LLMs are limited by what they were trained on. RAG lets you supplement them with fresh, domain-specific content in real time.
- Retrieval: Search enterprise content (PDFs, wiki pages, Delta tables).
- Augmentation: Add retrieved chunks into the prompt.
- Generation: Model responds based on this new, context-rich input.
This hybrid approach helps deliver more grounded and context-aware responses.
Common Use Cases for RAG
- Customer Support: Use your own documentation to respond to client questions.
- Legal and Compliance: Query internal policies or legal documents with up-to-date context.
- Internal Assistants: Help employees interact with internal knowledge systems.
- Healthcare and Life Sciences: Access medical literature and structured studies.
- Finance: Automate document parsing and contextual Q&A on statements, contracts, and more.
RAG Implementation Best Practices
- Preprocess content to remove irrelevant data and chunk intelligently.
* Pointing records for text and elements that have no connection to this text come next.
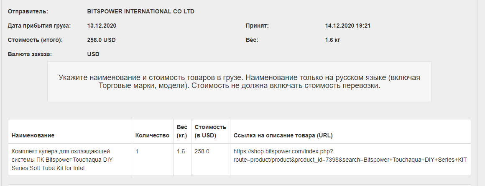Viewport: 485px width, 186px height.
Task: Click the arrival date 13.12.2020
Action: click(102, 26)
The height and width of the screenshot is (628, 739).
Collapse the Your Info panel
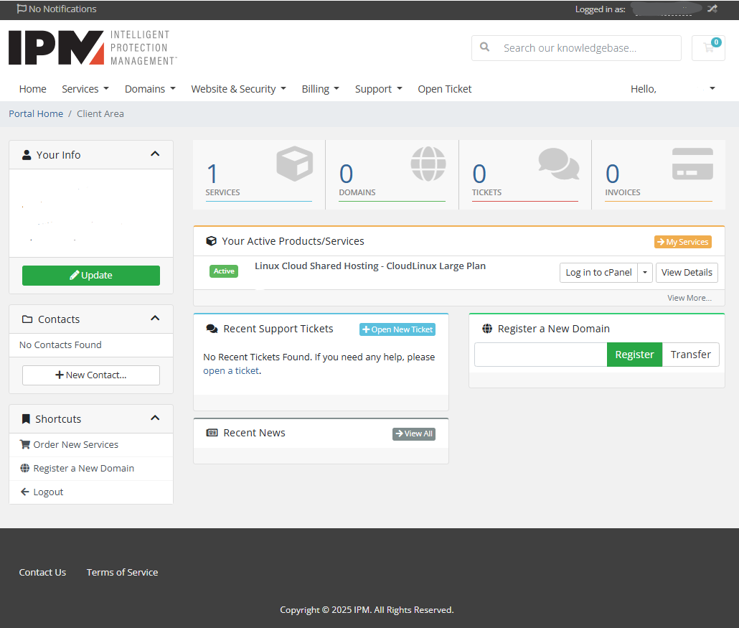tap(155, 154)
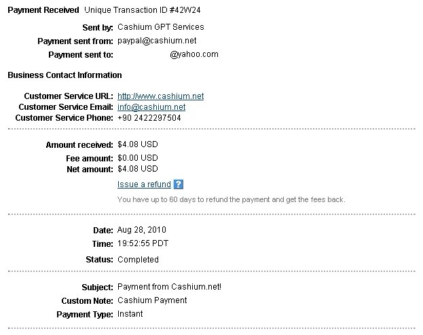This screenshot has width=423, height=335.
Task: Click the info@cashium.net email link
Action: [x=151, y=107]
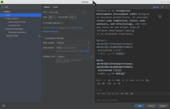
Task: Click the forward arrow in the settings header
Action: click(166, 7)
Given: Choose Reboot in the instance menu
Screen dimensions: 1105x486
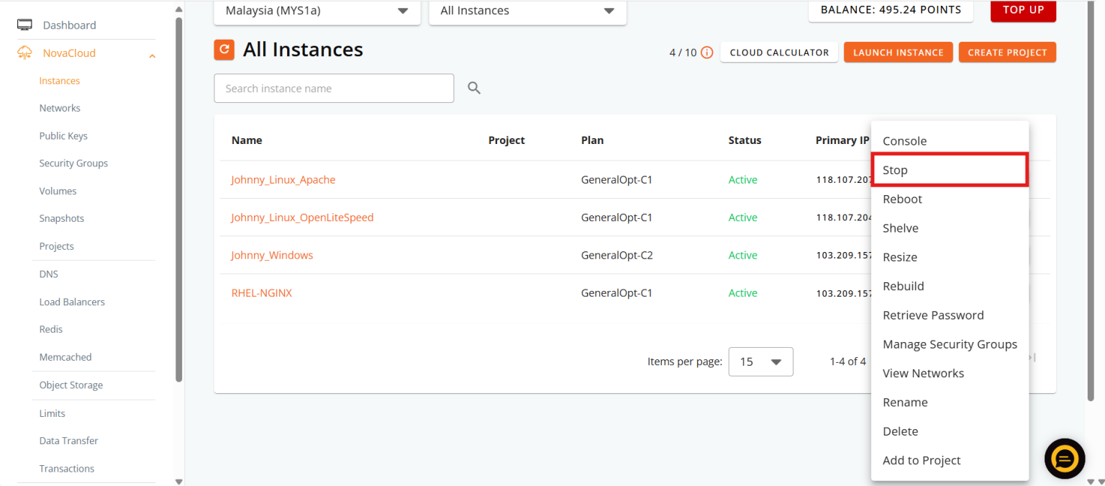Looking at the screenshot, I should [x=902, y=199].
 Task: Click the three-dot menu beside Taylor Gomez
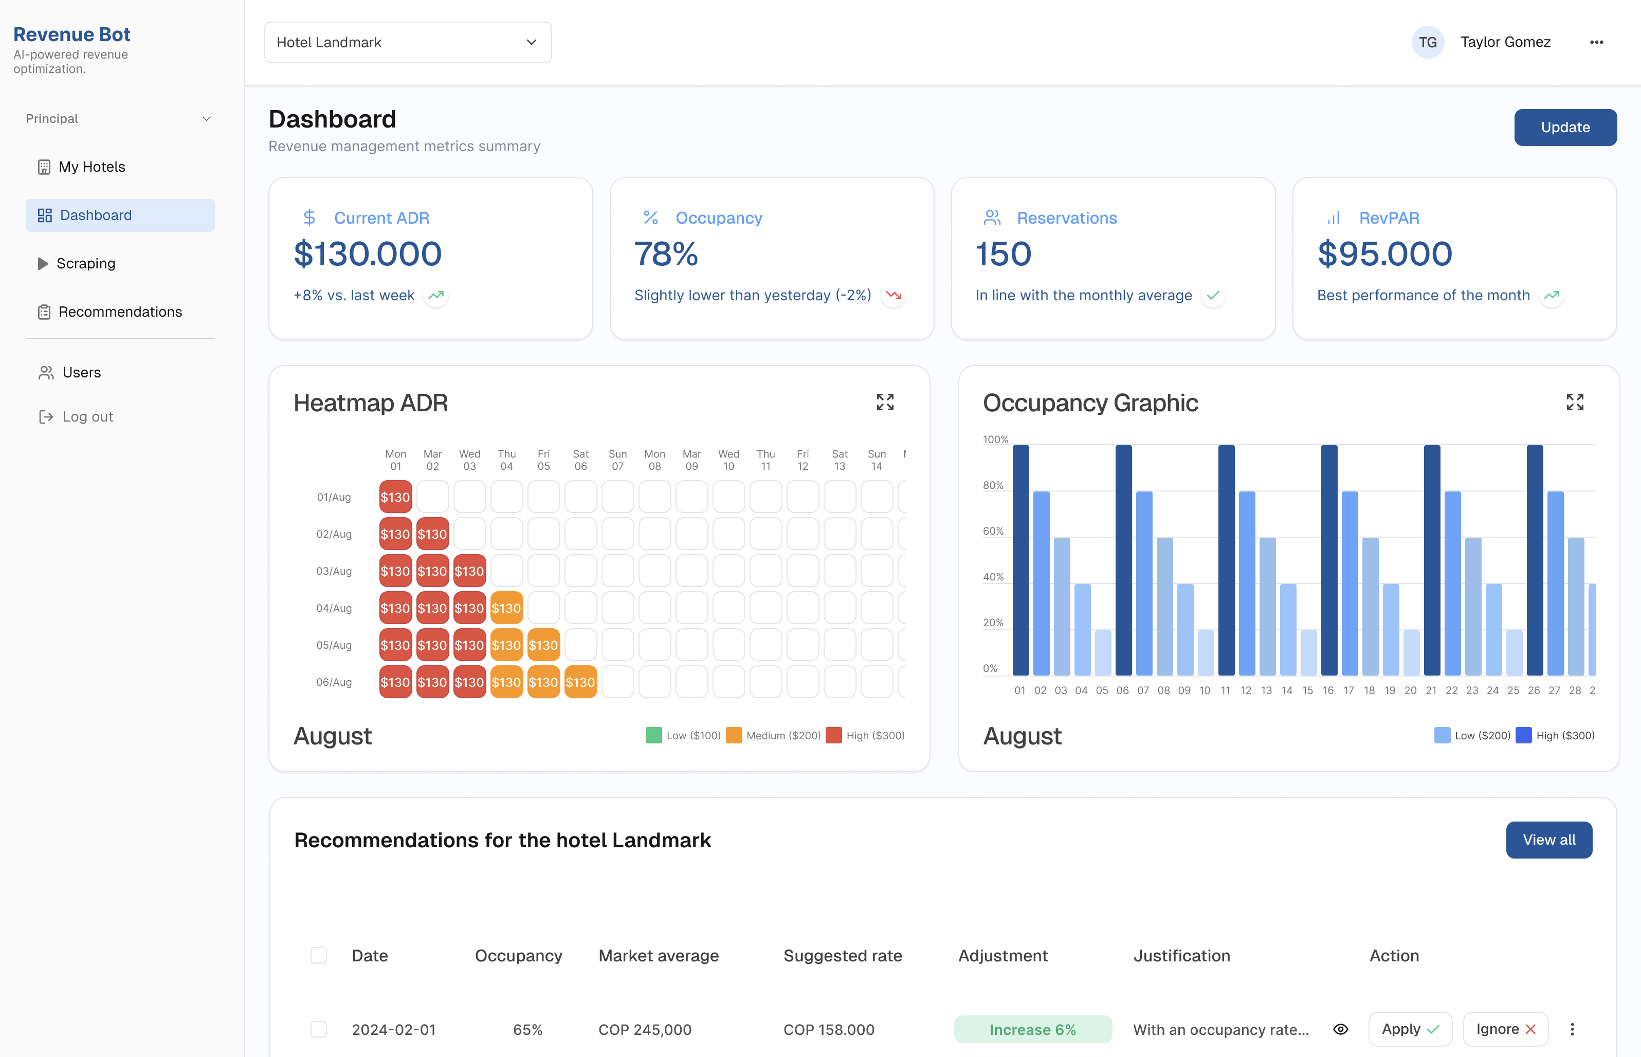pos(1596,43)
- Choose the right embedding model (OpenAI, BGE, etc.) based on your domain.
- Use vector databases (FAISS, Chroma) to store embeddings and metadata.
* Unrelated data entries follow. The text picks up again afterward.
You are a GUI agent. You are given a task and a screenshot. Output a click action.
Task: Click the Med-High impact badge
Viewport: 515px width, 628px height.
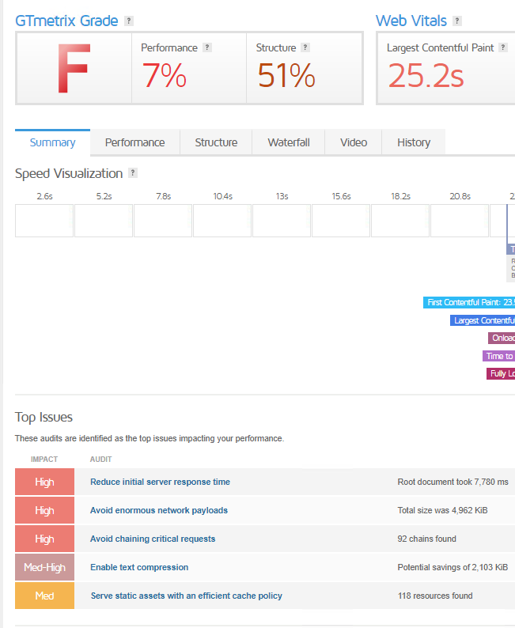44,567
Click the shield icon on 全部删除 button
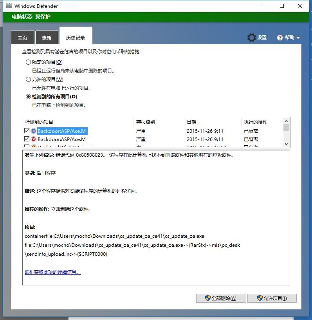This screenshot has height=320, width=312. [208, 298]
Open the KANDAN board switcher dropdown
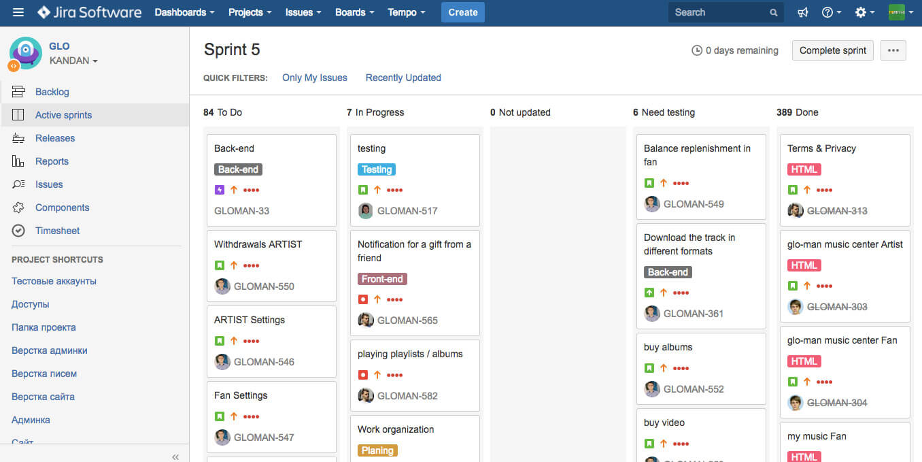 (73, 60)
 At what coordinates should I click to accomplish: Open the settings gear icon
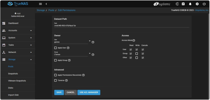(x=197, y=4)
- Retrieve intelligently by scoring relevance and filtering noisy data.
- Use clear prompt templates separating context and questions.
All these pieces can be orchestrated in notebooks or pipelines using Databricks and frameworks like LangChain.
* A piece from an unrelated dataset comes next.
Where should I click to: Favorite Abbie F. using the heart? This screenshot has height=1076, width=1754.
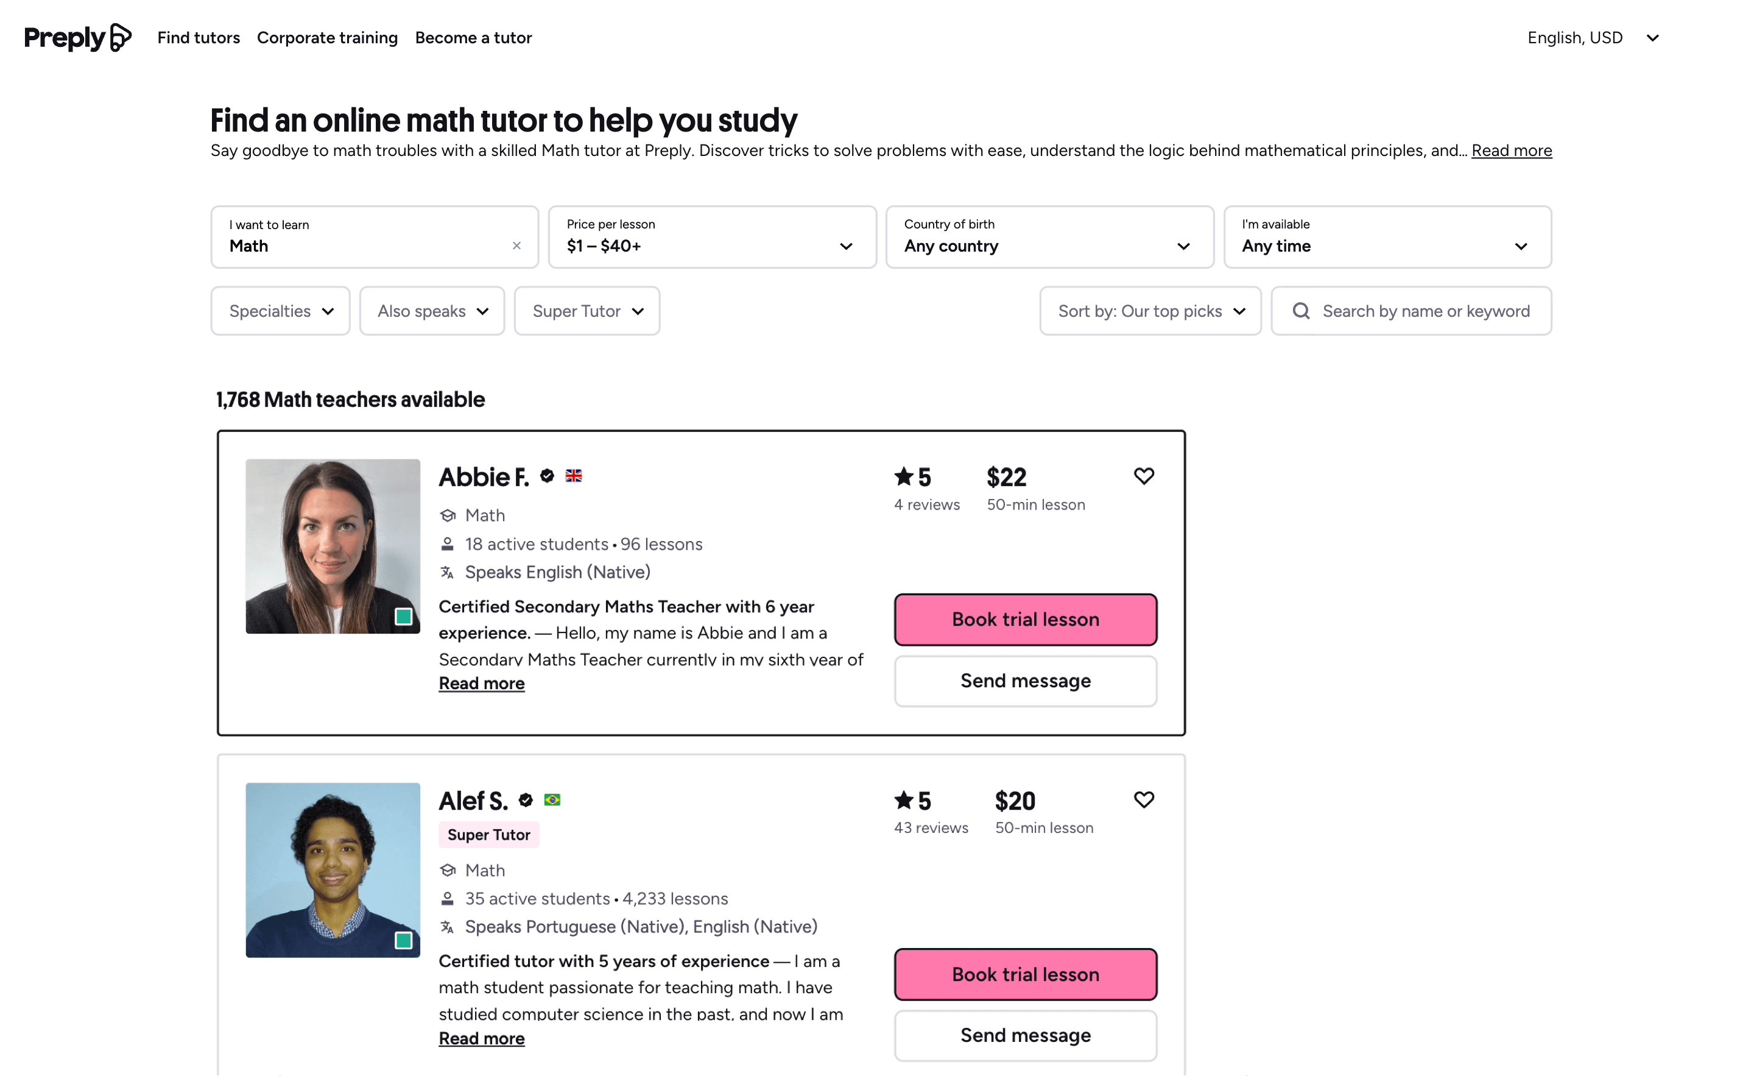(1144, 476)
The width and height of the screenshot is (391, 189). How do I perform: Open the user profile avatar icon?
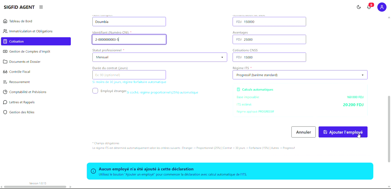tap(382, 7)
Evaluating and Improving RAG Applications
Databricks supports automated and manual evaluation of RAG systems:
- Relevance Scoring: Did the retrieved context actually match the query?
- Groundedness: Is the model’s answer based only on what was retrieved?
- Response Quality: Evaluate fluency, tone, completeness, and factuality.
- Monitoring Tools: Use Mosaic AI Evaluation or 3rd-party tools like TruLens, RAGAS, or your own metrics.
Tip: Prompt engineering, chunking strategies, retrieval filters, and rerankers all affect final performance — iterate often.
RAG in Databricks
Databricks provides a robust and scalable environment to implement RAG workflows using familiar tools:
- Ingest and preprocess unstructured data (e.g., product manuals, support tickets, blog posts) using notebooks and Delta pipelines.
- Embed and index the data in a vector store using models like BGE or OpenAI embeddings.
- Integrate with retrieval frameworks such as LangChain or LlamaIndex to build the retrieval pipeline.
- Pass context to the LLM (e.g., MPT, LLaMA 2) along with the user prompt to generate a response grounded in enterprise data.
Example Workflow: Databricks-Powered RAG System
- Use a notebook to load internal PDF documentation.
- Chunk and clean the text data using LangChain utilities.
- Generate embeddings using a supported model (OpenAI, Hugging Face, etc.).
- Store the embeddings in a vector database (e.g., FAISS, Chroma).
- Create a retrieval chain that searches for relevant chunks in response to a query.
- Pass retrieved context and the original prompt to an LLM via Databricks Model Serving or external API.
- Display the grounded, context-rich response in a chatbot or app.
Benefits of RAG in the Enterprise
- Boosts accuracy of LLM outputs by grounding them in current, verified data.
- Reduces risks of hallucinated or outdated responses.
- Keeps sensitive data private by controlling the source content.
- Enables dynamic responses even with smaller, fine-tuned models.
With Databricks, all stages of the RAG architecture—from ingestion and retrieval to generation and evaluation—can be developed and deployed within a secure, unified platform.